_TASK DETAILS:_ Quote the data below in full, minus the images.

────────────────────────────────────────

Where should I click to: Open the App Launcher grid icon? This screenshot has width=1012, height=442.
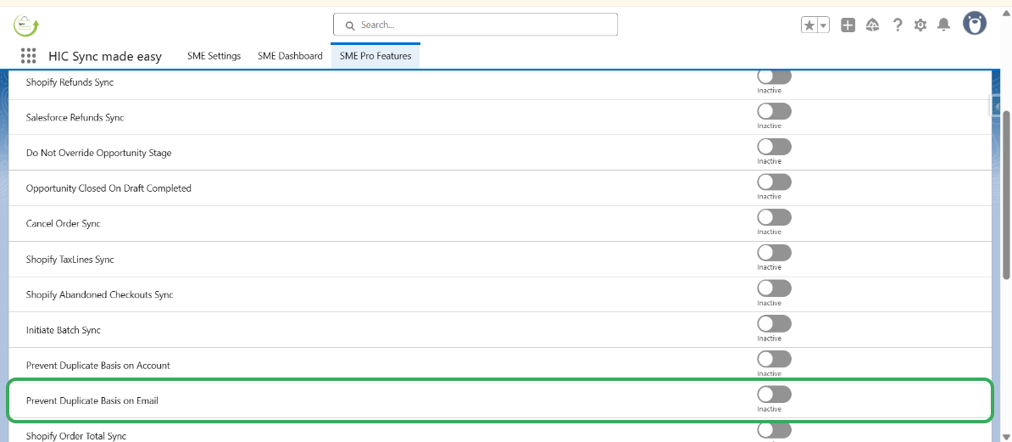tap(28, 56)
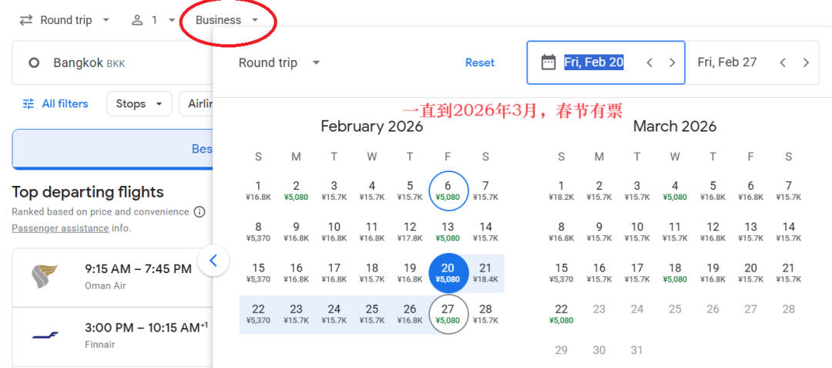Advance departure date with next arrow
The height and width of the screenshot is (368, 832).
[672, 62]
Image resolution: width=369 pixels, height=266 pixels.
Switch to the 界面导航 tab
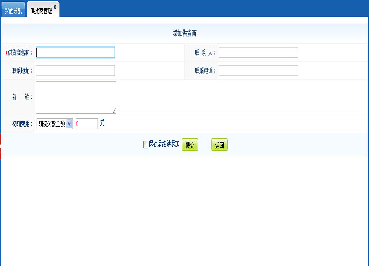(13, 11)
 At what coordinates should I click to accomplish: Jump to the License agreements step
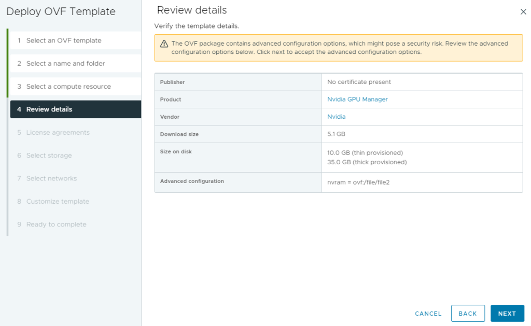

────────────────────────────────────────

_RESULT OF THIS EXERCISE:_
Where should I click to: Open the App Launcher grid icon? This screenshot has width=1012, height=442.
tap(28, 56)
Advance departure date with next arrow
The height and width of the screenshot is (368, 832).
[672, 62]
Image resolution: width=369 pixels, height=266 pixels.
Switch to the 界面导航 tab
(13, 11)
 At what coordinates should I click to accomplish: Jump to the License agreements step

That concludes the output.